18時までベンチに座って、隣で休んでいた花祭り見物の常連のカメラマンと雑談をして、「榊鬼が焚火の火を掻き揚げるのが最大の見どころであること」、「すりこぎ、しゃもじでは、顔に飯やみそを塗られる」、「湯ばやしではしっかり湯をかけられるのでカッパを着たほうがよい」という情報を得た。

18時を過ぎて、食事に行く。

野菜の煮しめと漬物、みそ汁、ご飯。そして目の前にどぉんと大きな日本酒の徳利が置かれた。

日本酒は1合飲んできたばかりだ、と思ったが、お酒の好きな私にとってはうれしい。

とはいえ、もう「ばちの舞」が始まっているので、ぐい飲み2杯で我慢してささっと食事をして舞処へ戻る。

 

この日は久々の祭り見物で、カメラはここから故障してしまうし、ビデオは、古いものと、新しく買った防水のものとで撮ったが、古いもので撮った前半は操作ミスで消してしまった。

 

一番の見ものの「榊鬼」は、深夜2時ごろ登場ということで、19時半ごろから車に戻ってひと眠りしたため、始めの鬼の「山見鬼」を見そびれてしまい、0時過ぎに舞処に戻ると、子供たちの「花の舞」の最中であった。

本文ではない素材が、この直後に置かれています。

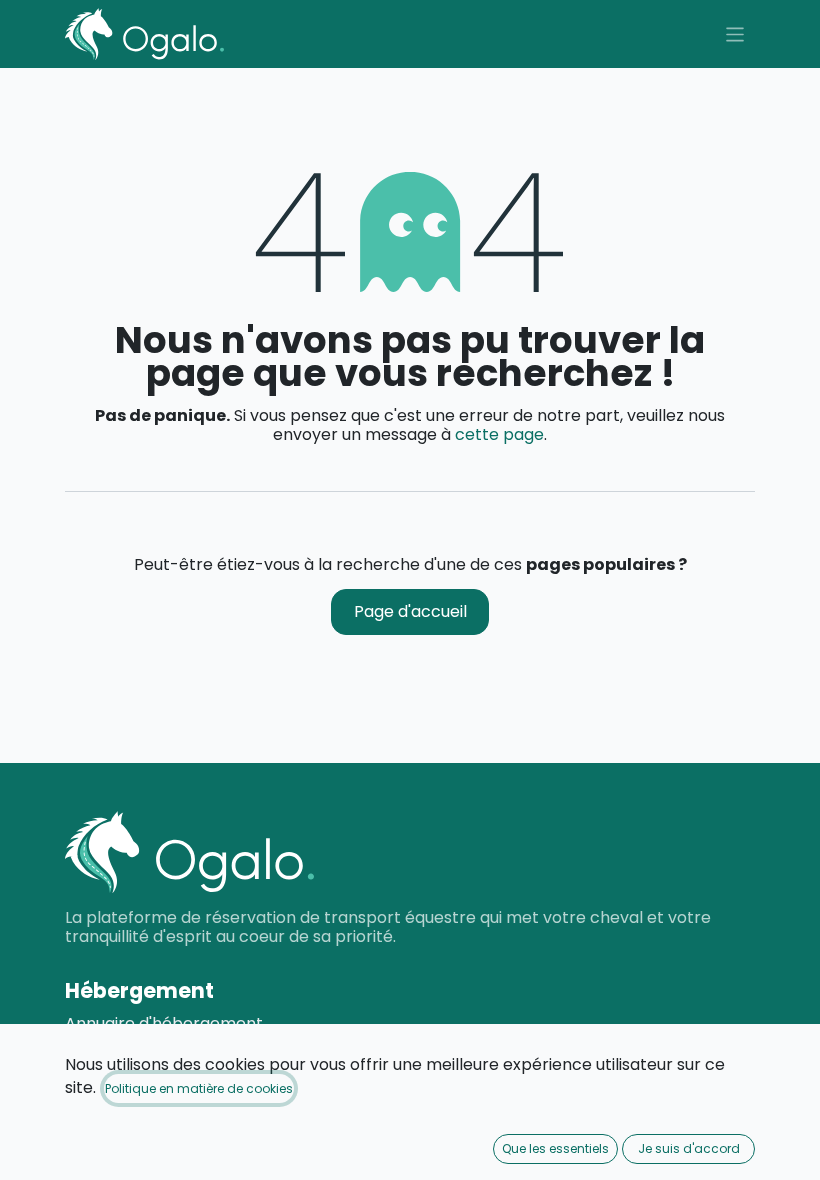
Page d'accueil (410, 611)
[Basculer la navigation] (735, 33)
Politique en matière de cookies (199, 1088)
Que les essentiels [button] (555, 1148)
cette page (499, 434)
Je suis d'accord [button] (689, 1148)
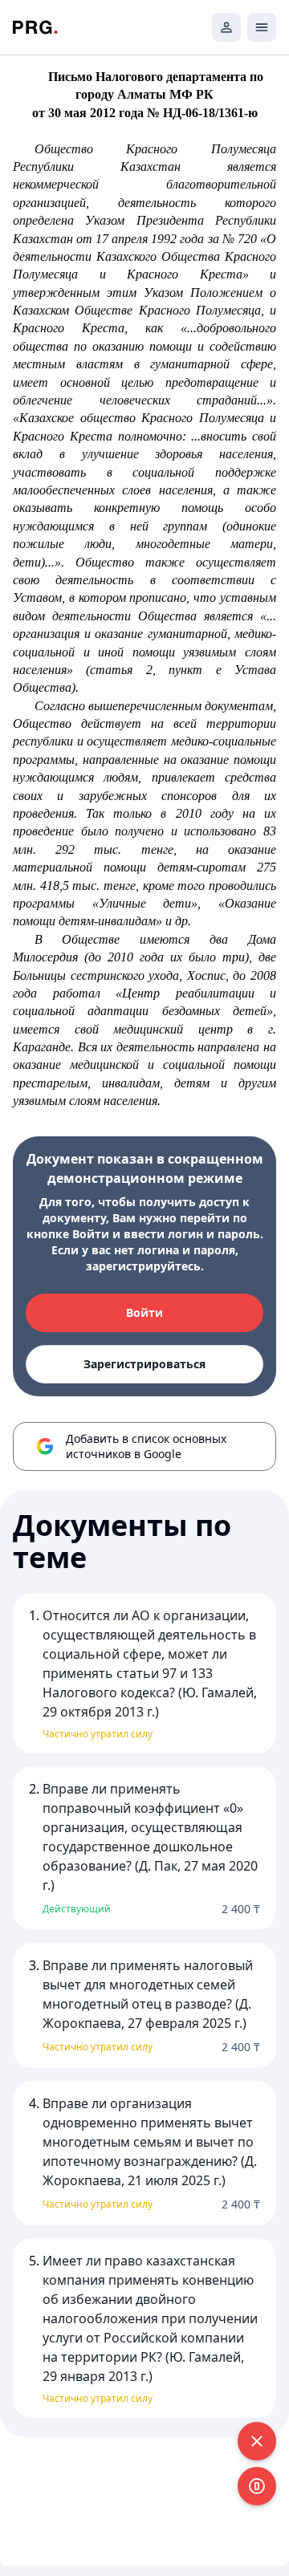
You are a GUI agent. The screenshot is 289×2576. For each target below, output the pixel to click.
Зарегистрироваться (144, 1363)
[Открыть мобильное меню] (261, 27)
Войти (144, 1312)
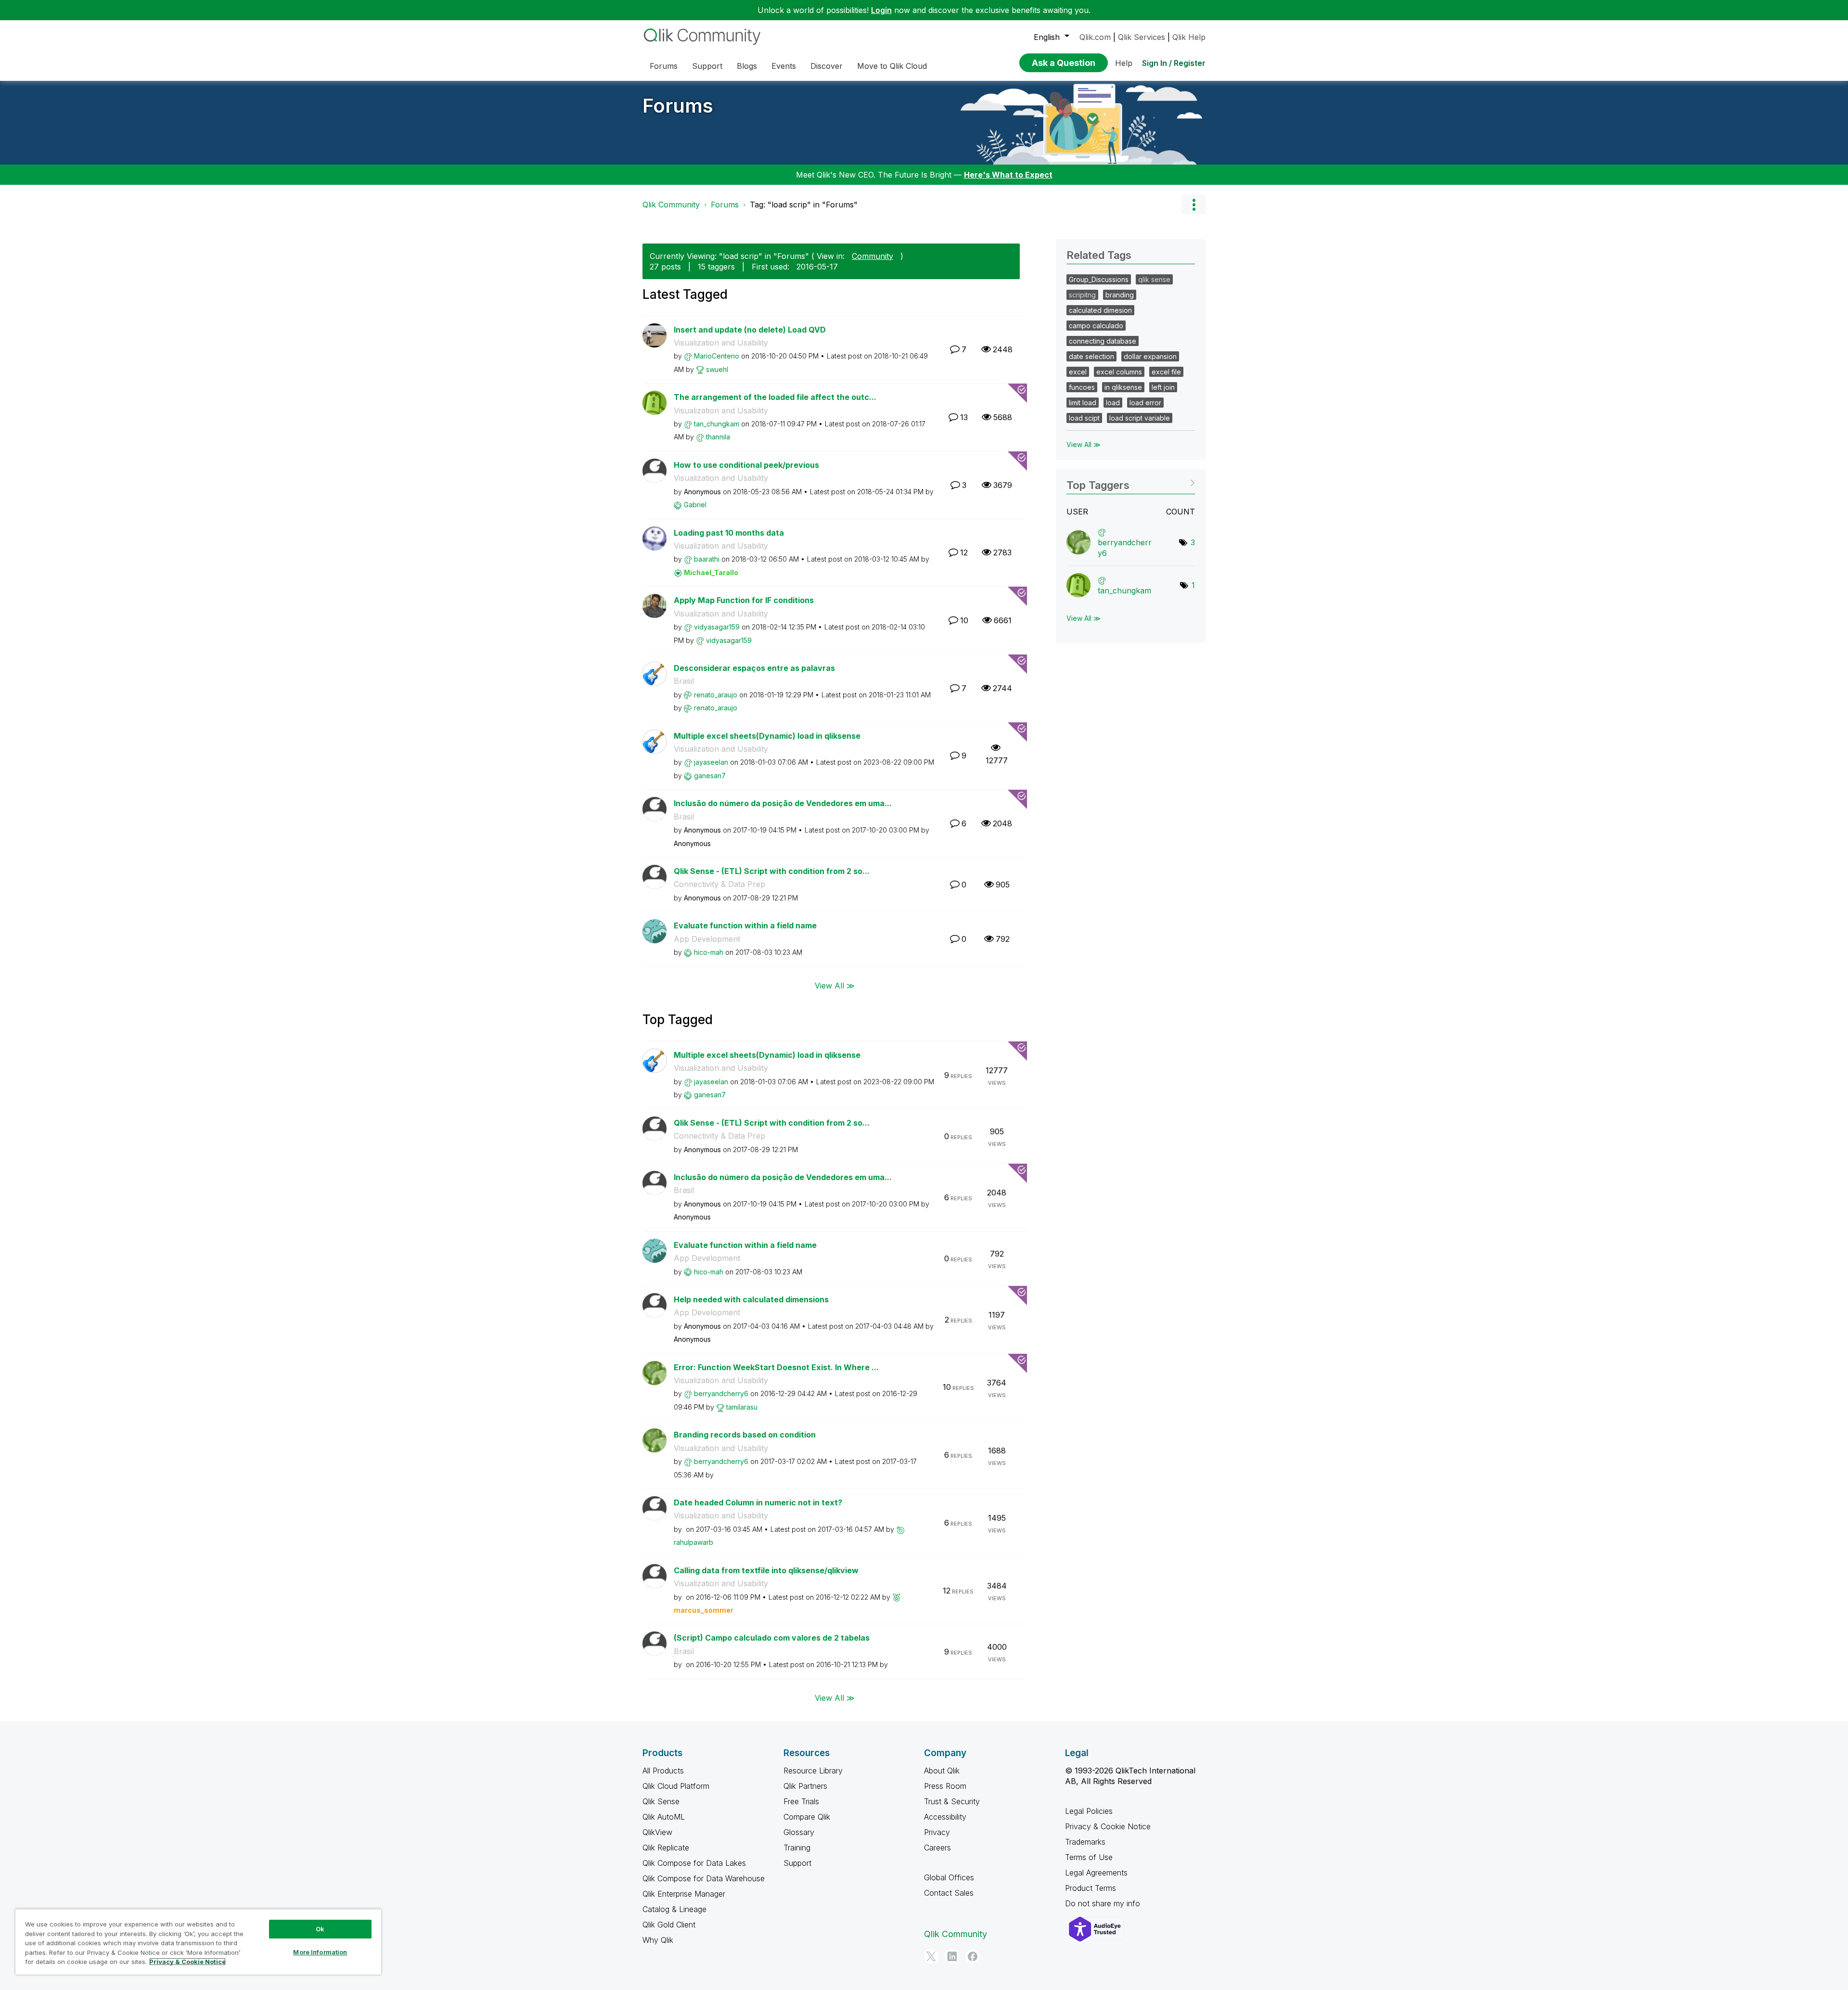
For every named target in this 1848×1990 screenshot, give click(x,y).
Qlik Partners (805, 1786)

東栄町の花祭のHPから、「流れと舞の種類」を参考に進めると、

 

花の舞

「子供の初舞台となる舞は花の舞で、早い子は5歳くらいで祭りに参加し始めます。花の舞は盆に始まり、湯桶肩と成長に合わせて持ち物を替えて舞います。花の舞を舞い終わると少年の仲間入りをして、三ツ舞へと進んで行きます。」

どの踊りも基本的に手に持つものを変えて、同じ所作の踊りが繰り返されるので、1、2組を見てからまた車に戻って休むことを繰り返し、4時半ごろやっと「榊鬼」が登場した。


榊鬼の舞

「鬼の中でも最も重要とされる鬼で、反閇を踏み、大地に新しい生命力や活力を吹き込み、自然の恵みや、五穀豊穣をもたらす鬼といわれています。役鬼に伴う鬼として何人かの鬼が舞庭に出てきますが、これを伴鬼といいます。」

ここ、御園の榊鬼は、根の付いた榊を持つのが特徴だそうで、途中で鉞に持ち替える。

鬼が焚火を掻き揚げるのが見どころと聞いていたので、そろそろかな、というときに外の焚火のところへ行って鬼が来るのを待ち構えた。

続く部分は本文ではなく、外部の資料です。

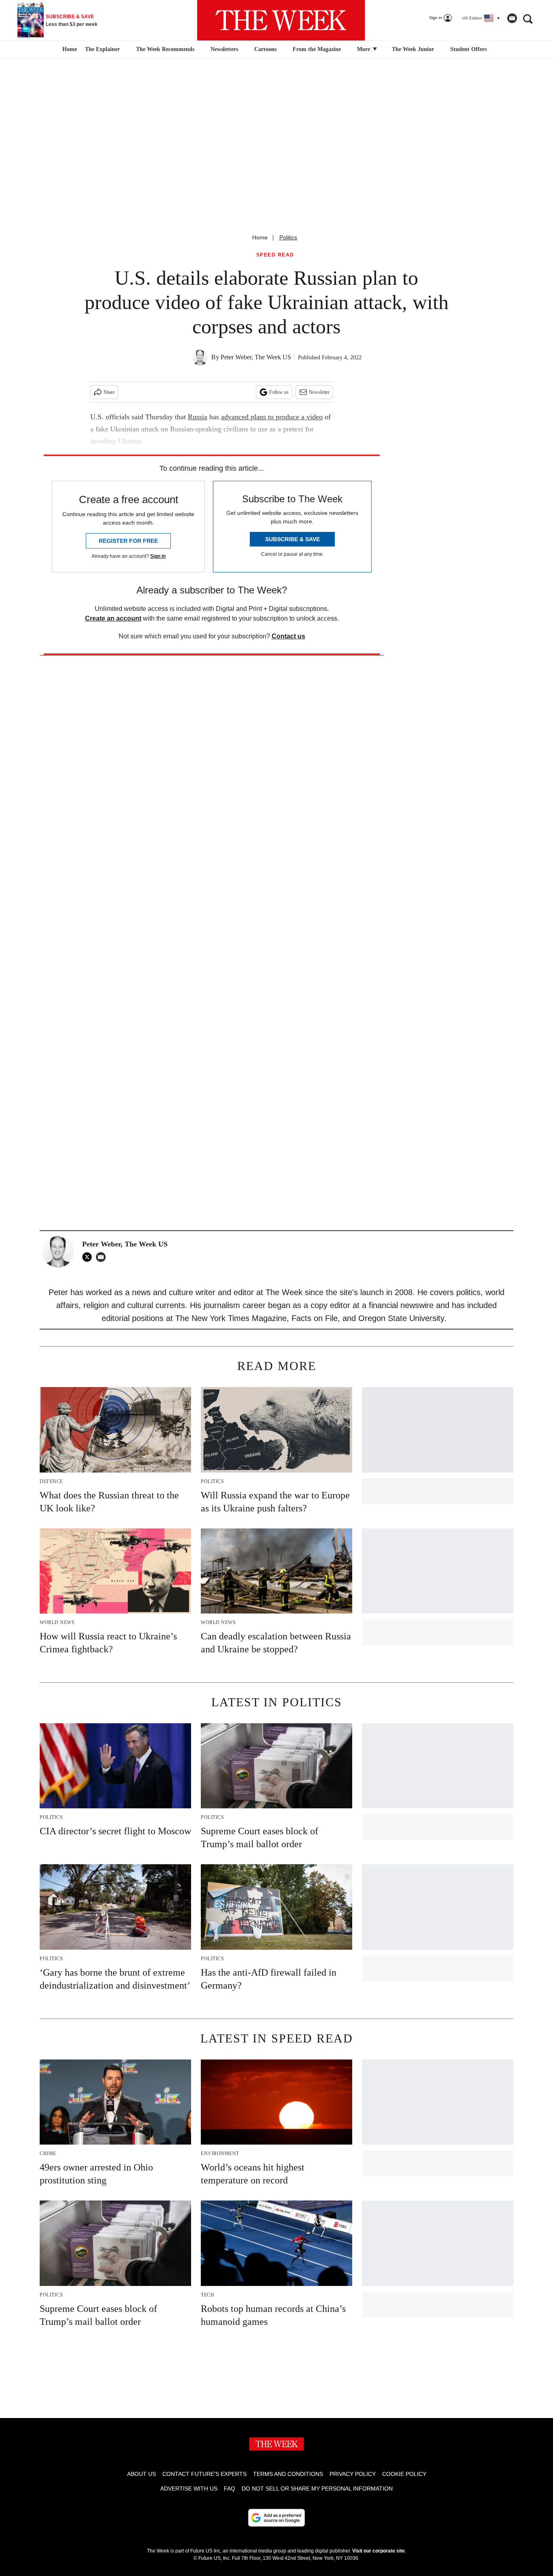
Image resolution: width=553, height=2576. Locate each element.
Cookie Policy (404, 2474)
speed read (275, 255)
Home (260, 237)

鬼は横に焚火を掻き揚げたので、私にいろいろ教えてくれたカメラマンはもろに火の粉を浴びて、上着の何箇所かに穴があいてしまったと、後で見せてくれた。

火の禰宜~翁の舞

榊鬼が退場すると、面を着けた「翁(火のねぎ)」が登場して、「禰宜さま」と漫才調の問答をする。そして「すりこぎ(みそぬり)」と「しゃもじ(めしぬり)」が登場、人踊りすると、我々見物人の顔に味噌とめしを塗りにくるので、見物人は逃げ惑う。私は「めしぬり」に塗ってもらい、無病息災。

そんななか「おさんど(お多福)」「みこ」も登場して、舞処は混沌とした雰囲気。最後に「翁」が登場してひとまず落ち着く。

四つ舞

「青年4人が舞うもので、時間も長く複雑な所作が含まれており、強い体力と洗練された技術が必要とされます。扇・ヤチ・剣の採り物がある。」

この舞は長いので、車へもどって一休みして、湯を沸かし、カップ麺とコーヒーで朝食とする。

 

湯ばやしの舞

「この舞は最も軽快なテンポの舞で、少年4人が藁を束ねて作ったタワシ(湯たぶさとも言う)を持って舞い、舞の終盤、釜の湯を所構わずに振り掛けます。そのために舞庭も見物人もビタビタに濡れますが、この湯は「生まれ清まりの産湯」ともいわれ、この湯を浴びると病にかからないと、村人に歓迎されています。」

 

わたしは、カッパを着たほうが良いと聞いていて、幸い車にカッパの上着を積んでいたので、それを着てビデオを撮ったが、たっぷりお湯をかけられ、ズボンはかなり濡れた。無病息災。

朝鬼の舞

「舞の最後を締めくくるように、朝方に登場することが多かったことから朝鬼とも呼ばれます。」

朝鬼の伴鬼で可愛い子鬼がいた。

獅子の舞

「釜祓いの獅子、清めの獅子とも言われ、花祭りの最後を飾る舞。」

獅子舞の定番で無病息災を願う子供たちの頭を噛んでいた。

ここまででお昼の12時ごろ。

 

舞が済んだ後、「びゃっけ」を降ろす神事の「ひいな下ろし」を途中まで見て、帰途に就いた。